(Stored data)
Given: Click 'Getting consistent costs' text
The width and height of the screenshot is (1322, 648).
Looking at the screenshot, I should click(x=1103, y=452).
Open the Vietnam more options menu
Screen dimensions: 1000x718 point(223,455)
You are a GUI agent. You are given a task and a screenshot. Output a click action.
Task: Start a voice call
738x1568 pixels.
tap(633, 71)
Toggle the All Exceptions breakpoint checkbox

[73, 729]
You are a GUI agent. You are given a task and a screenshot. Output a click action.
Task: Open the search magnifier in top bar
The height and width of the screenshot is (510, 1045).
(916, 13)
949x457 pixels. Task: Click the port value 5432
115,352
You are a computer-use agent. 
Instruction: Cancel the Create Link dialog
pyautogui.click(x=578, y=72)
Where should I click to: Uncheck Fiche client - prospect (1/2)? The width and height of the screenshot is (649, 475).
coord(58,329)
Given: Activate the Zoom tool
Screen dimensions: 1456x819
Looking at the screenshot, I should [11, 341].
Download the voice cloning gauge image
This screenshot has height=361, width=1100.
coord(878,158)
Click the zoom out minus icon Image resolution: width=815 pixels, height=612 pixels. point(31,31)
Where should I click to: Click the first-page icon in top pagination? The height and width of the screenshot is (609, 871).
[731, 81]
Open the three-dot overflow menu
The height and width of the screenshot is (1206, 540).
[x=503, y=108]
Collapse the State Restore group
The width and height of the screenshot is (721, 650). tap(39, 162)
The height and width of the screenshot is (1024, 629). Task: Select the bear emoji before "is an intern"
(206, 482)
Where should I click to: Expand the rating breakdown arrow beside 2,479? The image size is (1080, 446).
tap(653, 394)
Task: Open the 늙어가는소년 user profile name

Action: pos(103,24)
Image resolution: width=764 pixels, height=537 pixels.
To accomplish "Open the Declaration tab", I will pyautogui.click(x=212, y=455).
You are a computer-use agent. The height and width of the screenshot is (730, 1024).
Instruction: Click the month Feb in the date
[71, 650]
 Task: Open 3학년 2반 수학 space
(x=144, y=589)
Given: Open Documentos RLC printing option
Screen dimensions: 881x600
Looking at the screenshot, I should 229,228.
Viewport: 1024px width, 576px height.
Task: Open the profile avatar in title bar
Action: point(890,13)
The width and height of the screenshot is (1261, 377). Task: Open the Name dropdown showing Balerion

**Brief**
In the records above, find every line that contains the word "computer" and copy it.

**Response to this exercise**
You are a computer-use agent. 
You are a computer-use agent. The height and width of the screenshot is (730, 1024).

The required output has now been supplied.